In the long-term, don’t you just want someone who gets you? Someone who wants to hang out and watch Dexter and not judge you for having a booger in your nose? Someone who you don’t have to impress and who can sit and make up song parodies with you for hours? So what if there’s no crazy passion? So what if you don’t want to bone them until they don’t even know Tara Reid from Meryl Streep?

Is it more important to be with your best friend because that’s essentially what you’re signing up for forever? Or should your partner, someone you are crazy about, just eventually become your best friend over time? We’ve all read the Cosmo articles about sharing everything with your boyfriend or girlfriend, about being completely honest, about feeling jealous that your partner may be confiding in someone else about things they feel they can’t share with you.

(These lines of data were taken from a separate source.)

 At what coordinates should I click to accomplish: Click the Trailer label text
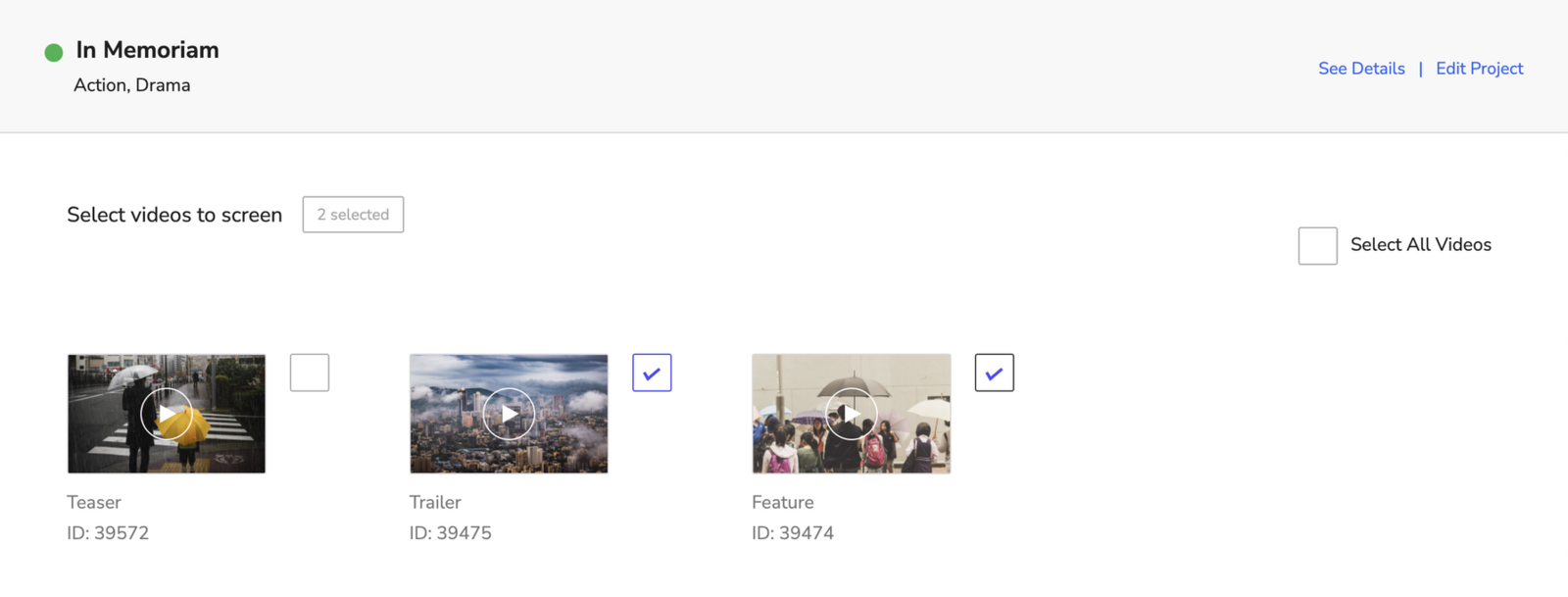pyautogui.click(x=435, y=502)
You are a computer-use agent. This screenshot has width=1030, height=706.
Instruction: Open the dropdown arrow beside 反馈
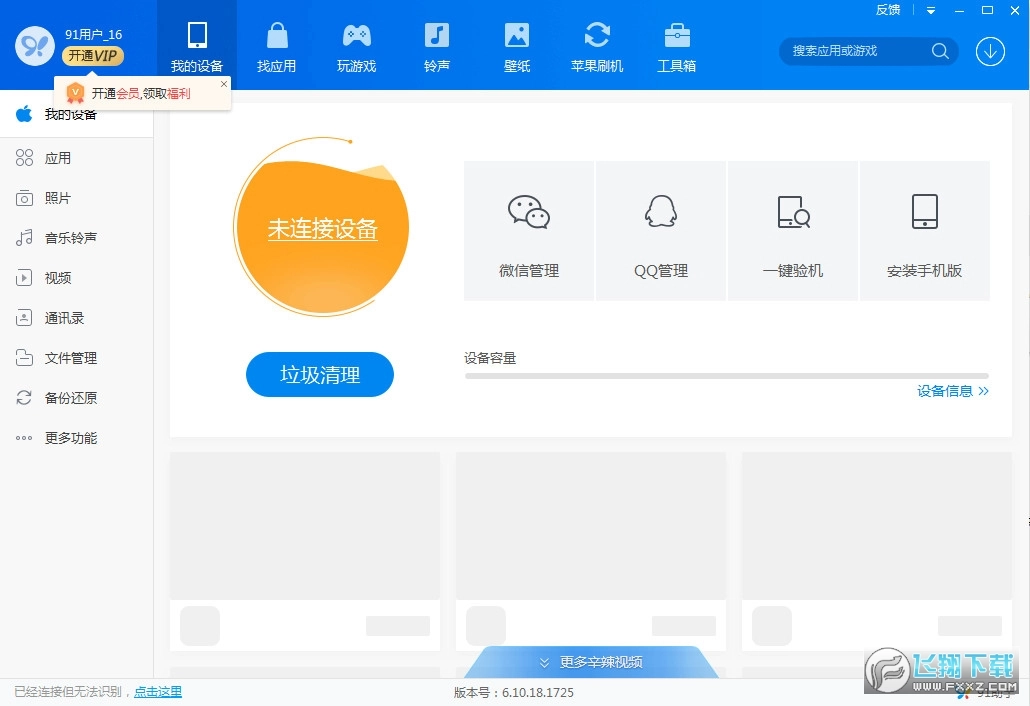click(932, 10)
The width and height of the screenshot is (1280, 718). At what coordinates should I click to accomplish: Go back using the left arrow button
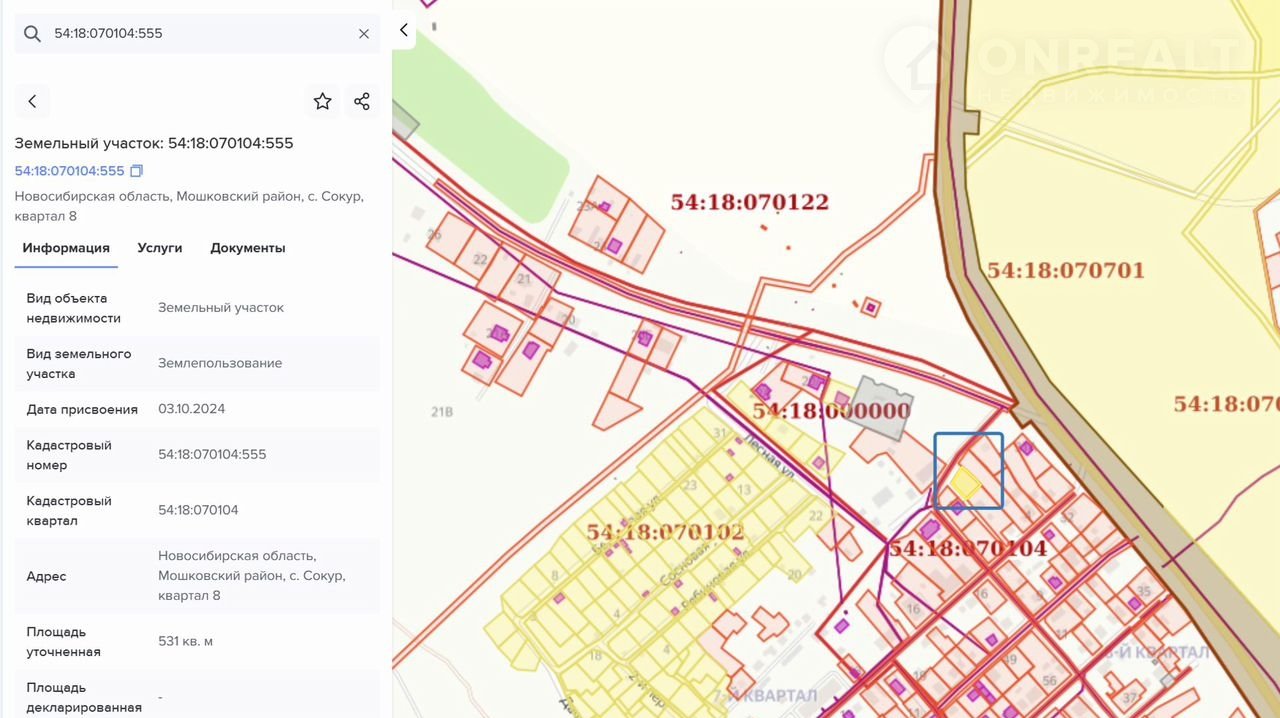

Maybe that’s because best friend and romantic partner are two different roles — to be filled by two different people. There are things you’d tell your best friend that shouldn’t be shared with your lover. Some times when you need an outside perspective that a boyfriend or girlfriend just can’t provide. Or is that dishonest? I’ve always felt that it’s important to blend best friend and romantic partner — to make sure you’re not keeping anything from the person you’re dedicating your life to. That being said, I certainly need someone to vent to that knows everything about me and who isn’t colored by attraction or too close to me to give me tough love. Some days you need your partner, and some days you just want your best friend.

Maybe if your partner isn’t your best friend, they’ll grow to become it over time and it’s something you have to earn together. Or maybe you’ve just confused the two. And your best friend, or lover, will turn out to be someone else.